As the days lengthened and the night air grew warmer, Naima sensed a change within Bibi. She became withdrawn, preferring to watch the sun set in solitude rather than take flight with Naima. But when they made love, Bibi clung to Naima, digging her nails into her flesh as if she feared she would slip through her grasp like the fragile petals of a moon blossom in a soft summer breeze.
All the while, Bibi refused to speak of, or weep for, the family she’d lost.

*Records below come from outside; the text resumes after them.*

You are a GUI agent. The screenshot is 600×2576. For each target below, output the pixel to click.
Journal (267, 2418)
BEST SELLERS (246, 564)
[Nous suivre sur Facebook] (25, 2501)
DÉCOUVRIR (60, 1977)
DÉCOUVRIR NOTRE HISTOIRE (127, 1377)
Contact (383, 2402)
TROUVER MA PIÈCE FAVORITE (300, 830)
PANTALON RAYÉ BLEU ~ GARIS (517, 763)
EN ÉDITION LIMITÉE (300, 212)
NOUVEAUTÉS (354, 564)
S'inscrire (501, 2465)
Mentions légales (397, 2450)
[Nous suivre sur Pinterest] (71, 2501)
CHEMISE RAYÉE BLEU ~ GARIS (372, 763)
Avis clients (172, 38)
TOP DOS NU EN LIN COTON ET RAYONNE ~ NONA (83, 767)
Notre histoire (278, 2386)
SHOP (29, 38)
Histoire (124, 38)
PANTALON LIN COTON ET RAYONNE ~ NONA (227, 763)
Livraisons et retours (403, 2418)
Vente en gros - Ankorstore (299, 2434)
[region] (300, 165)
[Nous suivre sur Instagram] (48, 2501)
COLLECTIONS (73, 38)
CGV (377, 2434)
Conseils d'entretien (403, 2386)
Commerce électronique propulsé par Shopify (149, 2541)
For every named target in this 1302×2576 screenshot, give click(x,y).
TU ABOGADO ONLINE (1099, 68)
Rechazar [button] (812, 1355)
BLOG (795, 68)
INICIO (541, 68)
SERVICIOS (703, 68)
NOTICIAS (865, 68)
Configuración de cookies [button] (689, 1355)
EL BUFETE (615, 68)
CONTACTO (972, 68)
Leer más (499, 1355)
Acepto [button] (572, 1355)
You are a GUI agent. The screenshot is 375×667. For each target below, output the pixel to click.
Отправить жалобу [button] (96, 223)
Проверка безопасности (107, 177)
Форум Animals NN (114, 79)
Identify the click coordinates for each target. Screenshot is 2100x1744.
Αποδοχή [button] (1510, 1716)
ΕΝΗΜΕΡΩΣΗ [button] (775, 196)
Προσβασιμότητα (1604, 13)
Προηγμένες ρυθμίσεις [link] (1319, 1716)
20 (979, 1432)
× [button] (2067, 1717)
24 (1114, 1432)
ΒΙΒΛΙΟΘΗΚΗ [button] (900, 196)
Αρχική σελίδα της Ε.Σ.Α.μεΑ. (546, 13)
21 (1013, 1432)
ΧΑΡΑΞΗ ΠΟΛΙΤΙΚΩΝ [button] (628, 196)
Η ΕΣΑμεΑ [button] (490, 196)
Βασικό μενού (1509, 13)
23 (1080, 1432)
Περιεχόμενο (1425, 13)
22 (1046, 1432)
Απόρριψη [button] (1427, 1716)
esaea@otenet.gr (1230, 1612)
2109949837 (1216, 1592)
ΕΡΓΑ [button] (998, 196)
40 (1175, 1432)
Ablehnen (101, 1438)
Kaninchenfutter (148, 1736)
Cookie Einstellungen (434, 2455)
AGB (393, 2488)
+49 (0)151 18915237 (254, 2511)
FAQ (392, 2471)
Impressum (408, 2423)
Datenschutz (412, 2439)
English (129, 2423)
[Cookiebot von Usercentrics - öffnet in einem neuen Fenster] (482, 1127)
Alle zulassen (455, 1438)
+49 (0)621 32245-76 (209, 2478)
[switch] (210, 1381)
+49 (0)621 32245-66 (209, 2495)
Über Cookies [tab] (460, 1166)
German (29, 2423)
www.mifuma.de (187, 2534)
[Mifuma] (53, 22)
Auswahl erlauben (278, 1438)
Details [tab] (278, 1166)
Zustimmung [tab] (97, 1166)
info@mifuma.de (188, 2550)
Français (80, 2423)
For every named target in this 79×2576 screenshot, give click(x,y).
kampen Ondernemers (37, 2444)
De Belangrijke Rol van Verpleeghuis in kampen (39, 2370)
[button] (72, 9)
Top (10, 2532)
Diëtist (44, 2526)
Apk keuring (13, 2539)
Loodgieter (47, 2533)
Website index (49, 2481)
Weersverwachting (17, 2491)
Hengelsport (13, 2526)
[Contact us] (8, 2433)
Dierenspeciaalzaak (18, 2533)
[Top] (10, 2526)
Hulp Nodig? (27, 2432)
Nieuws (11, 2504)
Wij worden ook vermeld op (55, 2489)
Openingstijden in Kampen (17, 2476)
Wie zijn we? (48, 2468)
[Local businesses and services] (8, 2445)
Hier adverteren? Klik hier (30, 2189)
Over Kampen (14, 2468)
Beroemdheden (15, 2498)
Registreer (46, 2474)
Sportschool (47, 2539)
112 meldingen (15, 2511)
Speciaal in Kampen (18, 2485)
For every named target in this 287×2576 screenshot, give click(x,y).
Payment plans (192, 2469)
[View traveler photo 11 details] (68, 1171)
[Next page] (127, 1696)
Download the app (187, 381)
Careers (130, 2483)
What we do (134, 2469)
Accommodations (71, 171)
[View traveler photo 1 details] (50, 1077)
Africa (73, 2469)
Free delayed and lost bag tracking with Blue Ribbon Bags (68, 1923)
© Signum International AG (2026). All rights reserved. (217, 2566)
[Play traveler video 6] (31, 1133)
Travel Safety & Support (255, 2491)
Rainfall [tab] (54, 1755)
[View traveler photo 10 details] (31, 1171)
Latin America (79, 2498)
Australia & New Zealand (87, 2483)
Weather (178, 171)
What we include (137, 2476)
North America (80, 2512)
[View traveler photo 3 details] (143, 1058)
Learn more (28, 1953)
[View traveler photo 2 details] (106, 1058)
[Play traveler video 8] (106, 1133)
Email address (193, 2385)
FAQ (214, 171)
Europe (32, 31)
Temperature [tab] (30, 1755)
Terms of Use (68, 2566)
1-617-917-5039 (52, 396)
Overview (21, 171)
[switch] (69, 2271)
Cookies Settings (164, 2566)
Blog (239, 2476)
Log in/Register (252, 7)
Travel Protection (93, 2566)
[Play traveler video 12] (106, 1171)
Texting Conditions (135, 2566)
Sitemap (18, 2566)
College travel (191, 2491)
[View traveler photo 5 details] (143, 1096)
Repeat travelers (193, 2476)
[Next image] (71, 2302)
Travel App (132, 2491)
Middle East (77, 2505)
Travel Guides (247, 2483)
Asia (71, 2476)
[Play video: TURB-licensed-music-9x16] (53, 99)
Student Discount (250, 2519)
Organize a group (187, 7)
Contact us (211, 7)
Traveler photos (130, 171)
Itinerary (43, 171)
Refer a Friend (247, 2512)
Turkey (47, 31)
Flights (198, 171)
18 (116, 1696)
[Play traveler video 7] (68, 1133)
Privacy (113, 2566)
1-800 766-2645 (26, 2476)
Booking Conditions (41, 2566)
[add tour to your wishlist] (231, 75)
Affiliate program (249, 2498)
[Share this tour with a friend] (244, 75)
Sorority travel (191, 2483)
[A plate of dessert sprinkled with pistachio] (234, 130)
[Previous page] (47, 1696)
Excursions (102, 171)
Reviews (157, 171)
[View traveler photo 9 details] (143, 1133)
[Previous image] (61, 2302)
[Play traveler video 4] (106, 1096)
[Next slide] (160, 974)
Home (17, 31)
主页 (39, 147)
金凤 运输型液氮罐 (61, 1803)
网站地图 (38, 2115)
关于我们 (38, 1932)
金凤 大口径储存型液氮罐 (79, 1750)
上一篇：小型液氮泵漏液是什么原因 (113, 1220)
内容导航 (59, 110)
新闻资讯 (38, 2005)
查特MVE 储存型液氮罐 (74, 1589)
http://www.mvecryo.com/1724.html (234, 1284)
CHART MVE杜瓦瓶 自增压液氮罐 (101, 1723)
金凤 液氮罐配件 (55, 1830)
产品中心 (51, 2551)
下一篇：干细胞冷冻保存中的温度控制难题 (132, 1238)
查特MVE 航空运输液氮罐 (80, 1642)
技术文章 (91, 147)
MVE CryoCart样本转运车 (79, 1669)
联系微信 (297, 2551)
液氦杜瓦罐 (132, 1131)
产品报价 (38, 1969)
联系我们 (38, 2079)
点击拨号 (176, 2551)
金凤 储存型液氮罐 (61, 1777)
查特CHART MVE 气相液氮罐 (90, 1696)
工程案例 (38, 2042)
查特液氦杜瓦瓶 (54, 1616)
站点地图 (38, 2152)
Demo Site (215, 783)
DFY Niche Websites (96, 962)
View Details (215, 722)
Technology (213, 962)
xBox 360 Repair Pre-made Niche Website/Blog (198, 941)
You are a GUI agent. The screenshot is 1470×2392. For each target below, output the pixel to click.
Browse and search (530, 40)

Dark thoughts troubled Naima as she returned home from the hunt one morning with a spindle rabbit tucked under her arm. As she hacked through overgrown snake moss that draped like a heavy curtain across the bramble, she paid little heed to the stiffness in her shoulders or the aching in her tired wings. She’d been too occupied worrying over Bibi. Naima feared that once again, she’d find Bibi sulking on the moss rocks, staring vacantly into the water as tadpoles swam by her feet. This was how she’d found Bibi for the past several days after she returned from the hunt.
Naima had hoped a fresh stew would cheer her mate, but the gloom over Naima’s spirit told her otherwise.